### MATERIAL FOR THIS TASK

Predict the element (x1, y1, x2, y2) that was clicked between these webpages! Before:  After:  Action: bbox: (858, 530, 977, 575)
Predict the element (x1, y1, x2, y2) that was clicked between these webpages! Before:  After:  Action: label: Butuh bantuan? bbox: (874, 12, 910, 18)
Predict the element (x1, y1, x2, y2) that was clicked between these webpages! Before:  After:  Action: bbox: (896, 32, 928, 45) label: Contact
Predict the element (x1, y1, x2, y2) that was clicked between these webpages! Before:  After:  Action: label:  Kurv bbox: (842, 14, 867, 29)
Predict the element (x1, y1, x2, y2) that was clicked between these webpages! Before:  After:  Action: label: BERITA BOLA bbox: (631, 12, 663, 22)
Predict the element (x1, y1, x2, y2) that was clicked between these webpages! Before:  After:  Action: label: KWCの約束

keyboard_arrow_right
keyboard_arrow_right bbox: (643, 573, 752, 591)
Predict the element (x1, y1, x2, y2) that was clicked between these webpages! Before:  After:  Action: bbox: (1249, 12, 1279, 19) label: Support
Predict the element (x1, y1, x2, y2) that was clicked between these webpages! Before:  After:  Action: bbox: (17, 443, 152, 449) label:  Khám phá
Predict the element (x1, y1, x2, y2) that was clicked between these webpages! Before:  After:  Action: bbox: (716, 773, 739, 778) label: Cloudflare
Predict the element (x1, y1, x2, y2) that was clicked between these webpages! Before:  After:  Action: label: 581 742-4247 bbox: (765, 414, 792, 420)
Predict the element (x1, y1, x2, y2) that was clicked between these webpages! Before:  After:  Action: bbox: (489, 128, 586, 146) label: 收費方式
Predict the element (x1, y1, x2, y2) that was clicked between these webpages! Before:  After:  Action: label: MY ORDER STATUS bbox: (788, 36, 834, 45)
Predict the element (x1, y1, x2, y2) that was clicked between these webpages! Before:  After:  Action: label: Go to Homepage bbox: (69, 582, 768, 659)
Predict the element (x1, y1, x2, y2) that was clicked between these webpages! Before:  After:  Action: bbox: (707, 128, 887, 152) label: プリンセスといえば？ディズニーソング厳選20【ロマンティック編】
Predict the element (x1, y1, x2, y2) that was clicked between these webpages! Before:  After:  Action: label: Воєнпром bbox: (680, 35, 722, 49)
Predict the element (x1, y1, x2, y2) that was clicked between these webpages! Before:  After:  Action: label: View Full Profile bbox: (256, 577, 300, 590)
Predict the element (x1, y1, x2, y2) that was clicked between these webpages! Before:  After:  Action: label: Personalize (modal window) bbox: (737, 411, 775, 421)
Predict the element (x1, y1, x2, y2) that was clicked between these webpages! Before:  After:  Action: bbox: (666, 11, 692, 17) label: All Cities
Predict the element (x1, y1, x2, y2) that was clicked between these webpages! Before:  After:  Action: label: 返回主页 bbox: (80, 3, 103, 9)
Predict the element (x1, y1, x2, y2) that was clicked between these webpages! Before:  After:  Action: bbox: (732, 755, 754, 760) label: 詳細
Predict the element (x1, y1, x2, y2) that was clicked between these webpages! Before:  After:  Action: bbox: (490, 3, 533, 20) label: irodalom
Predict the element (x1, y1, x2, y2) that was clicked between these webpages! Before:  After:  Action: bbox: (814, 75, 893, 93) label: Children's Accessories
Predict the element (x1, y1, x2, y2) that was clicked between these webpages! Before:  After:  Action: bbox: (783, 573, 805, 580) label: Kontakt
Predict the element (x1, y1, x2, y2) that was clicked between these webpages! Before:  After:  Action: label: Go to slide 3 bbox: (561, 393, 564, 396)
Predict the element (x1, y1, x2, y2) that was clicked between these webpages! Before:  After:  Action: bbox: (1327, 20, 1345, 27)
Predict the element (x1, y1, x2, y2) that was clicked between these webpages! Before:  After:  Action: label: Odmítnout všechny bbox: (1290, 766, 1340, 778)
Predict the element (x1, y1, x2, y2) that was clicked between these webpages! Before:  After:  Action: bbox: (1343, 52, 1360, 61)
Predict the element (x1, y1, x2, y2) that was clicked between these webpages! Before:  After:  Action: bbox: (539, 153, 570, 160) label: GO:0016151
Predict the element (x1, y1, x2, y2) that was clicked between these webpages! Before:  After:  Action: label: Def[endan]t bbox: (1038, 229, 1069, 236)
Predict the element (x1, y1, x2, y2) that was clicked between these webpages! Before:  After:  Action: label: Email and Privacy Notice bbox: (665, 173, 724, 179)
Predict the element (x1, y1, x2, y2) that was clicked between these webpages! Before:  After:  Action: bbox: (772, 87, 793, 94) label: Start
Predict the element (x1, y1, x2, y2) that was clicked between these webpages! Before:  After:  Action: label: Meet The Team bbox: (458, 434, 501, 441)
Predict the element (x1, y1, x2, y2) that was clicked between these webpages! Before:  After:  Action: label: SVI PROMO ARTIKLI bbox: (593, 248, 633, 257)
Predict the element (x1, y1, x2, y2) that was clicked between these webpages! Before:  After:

######

**WRITTEN PROBLEM**
Could you present every line of the listing above as a numbered list, omitting any blank lines?

**FINISHED EXERCISE**
1. Predict the element (x1, y1, x2, y2) that was clicked between these webpages! Before:  After:  Action: bbox: (858, 530, 977, 575)
2. Predict the element (x1, y1, x2, y2) that was clicked between these webpages! Before:  After:  Action: label: Butuh bantuan? bbox: (874, 12, 910, 18)
3. Predict the element (x1, y1, x2, y2) that was clicked between these webpages! Before:  After:  Action: bbox: (896, 32, 928, 45) label: Contact
4. Predict the element (x1, y1, x2, y2) that was clicked between these webpages! Before:  After:  Action: label:  Kurv bbox: (842, 14, 867, 29)
5. Predict the element (x1, y1, x2, y2) that was clicked between these webpages! Before:  After:  Action: label: BERITA BOLA bbox: (631, 12, 663, 22)
6. Predict the element (x1, y1, x2, y2) that was clicked between these webpages! Before:  After:  Action: label: KWCの約束
7. keyboard_arrow_right
8. keyboard_arrow_right bbox: (643, 573, 752, 591)
9. Predict the element (x1, y1, x2, y2) that was clicked between these webpages! Before:  After:  Action: bbox: (1249, 12, 1279, 19) label: Support
10. Predict the element (x1, y1, x2, y2) that was clicked between these webpages! Before:  After:  Action: bbox: (17, 443, 152, 449) label:  Khám phá
11. Predict the element (x1, y1, x2, y2) that was clicked between these webpages! Before:  After:  Action: bbox: (716, 773, 739, 778) label: Cloudflare
12. Predict the element (x1, y1, x2, y2) that was clicked between these webpages! Before:  After:  Action: label: 581 742-4247 bbox: (765, 414, 792, 420)
13. Predict the element (x1, y1, x2, y2) that was clicked between these webpages! Before:  After:  Action: bbox: (489, 128, 586, 146) label: 收費方式
14. Predict the element (x1, y1, x2, y2) that was clicked between these webpages! Before:  After:  Action: label: MY ORDER STATUS bbox: (788, 36, 834, 45)
15. Predict the element (x1, y1, x2, y2) that was clicked between these webpages! Before:  After:  Action: label: Go to Homepage bbox: (69, 582, 768, 659)
16. Predict the element (x1, y1, x2, y2) that was clicked between these webpages! Before:  After:  Action: bbox: (707, 128, 887, 152) label: プリンセスといえば？ディズニーソング厳選20【ロマンティック編】
17. Predict the element (x1, y1, x2, y2) that was clicked between these webpages! Before:  After:  Action: label: Воєнпром bbox: (680, 35, 722, 49)
18. Predict the element (x1, y1, x2, y2) that was clicked between these webpages! Before:  After:  Action: label: View Full Profile bbox: (256, 577, 300, 590)
19. Predict the element (x1, y1, x2, y2) that was clicked between these webpages! Before:  After:  Action: label: Personalize (modal window) bbox: (737, 411, 775, 421)
20. Predict the element (x1, y1, x2, y2) that was clicked between these webpages! Before:  After:  Action: bbox: (666, 11, 692, 17) label: All Cities
21. Predict the element (x1, y1, x2, y2) that was clicked between these webpages! Before:  After:  Action: label: 返回主页 bbox: (80, 3, 103, 9)
22. Predict the element (x1, y1, x2, y2) that was clicked between these webpages! Before:  After:  Action: bbox: (732, 755, 754, 760) label: 詳細
23. Predict the element (x1, y1, x2, y2) that was clicked between these webpages! Before:  After:  Action: bbox: (490, 3, 533, 20) label: irodalom
24. Predict the element (x1, y1, x2, y2) that was clicked between these webpages! Before:  After:  Action: bbox: (814, 75, 893, 93) label: Children's Accessories
25. Predict the element (x1, y1, x2, y2) that was clicked between these webpages! Before:  After:  Action: bbox: (783, 573, 805, 580) label: Kontakt
26. Predict the element (x1, y1, x2, y2) that was clicked between these webpages! Before:  After:  Action: label: Go to slide 3 bbox: (561, 393, 564, 396)
27. Predict the element (x1, y1, x2, y2) that was clicked between these webpages! Before:  After:  Action: bbox: (1327, 20, 1345, 27)
28. Predict the element (x1, y1, x2, y2) that was clicked between these webpages! Before:  After:  Action: label: Odmítnout všechny bbox: (1290, 766, 1340, 778)
29. Predict the element (x1, y1, x2, y2) that was clicked between these webpages! Before:  After:  Action: bbox: (1343, 52, 1360, 61)
30. Predict the element (x1, y1, x2, y2) that was clicked between these webpages! Before:  After:  Action: bbox: (539, 153, 570, 160) label: GO:0016151
31. Predict the element (x1, y1, x2, y2) that was clicked between these webpages! Before:  After:  Action: label: Def[endan]t bbox: (1038, 229, 1069, 236)
32. Predict the element (x1, y1, x2, y2) that was clicked between these webpages! Before:  After:  Action: label: Email and Privacy Notice bbox: (665, 173, 724, 179)
33. Predict the element (x1, y1, x2, y2) that was clicked between these webpages! Before:  After:  Action: bbox: (772, 87, 793, 94) label: Start
34. Predict the element (x1, y1, x2, y2) that was clicked between these webpages! Before:  After:  Action: label: Meet The Team bbox: (458, 434, 501, 441)
35. Predict the element (x1, y1, x2, y2) that was clicked between these webpages! Before:  After:  Action: label: SVI PROMO ARTIKLI bbox: (593, 248, 633, 257)
36. Predict the element (x1, y1, x2, y2) that was clicked between these webpages! Before:  After:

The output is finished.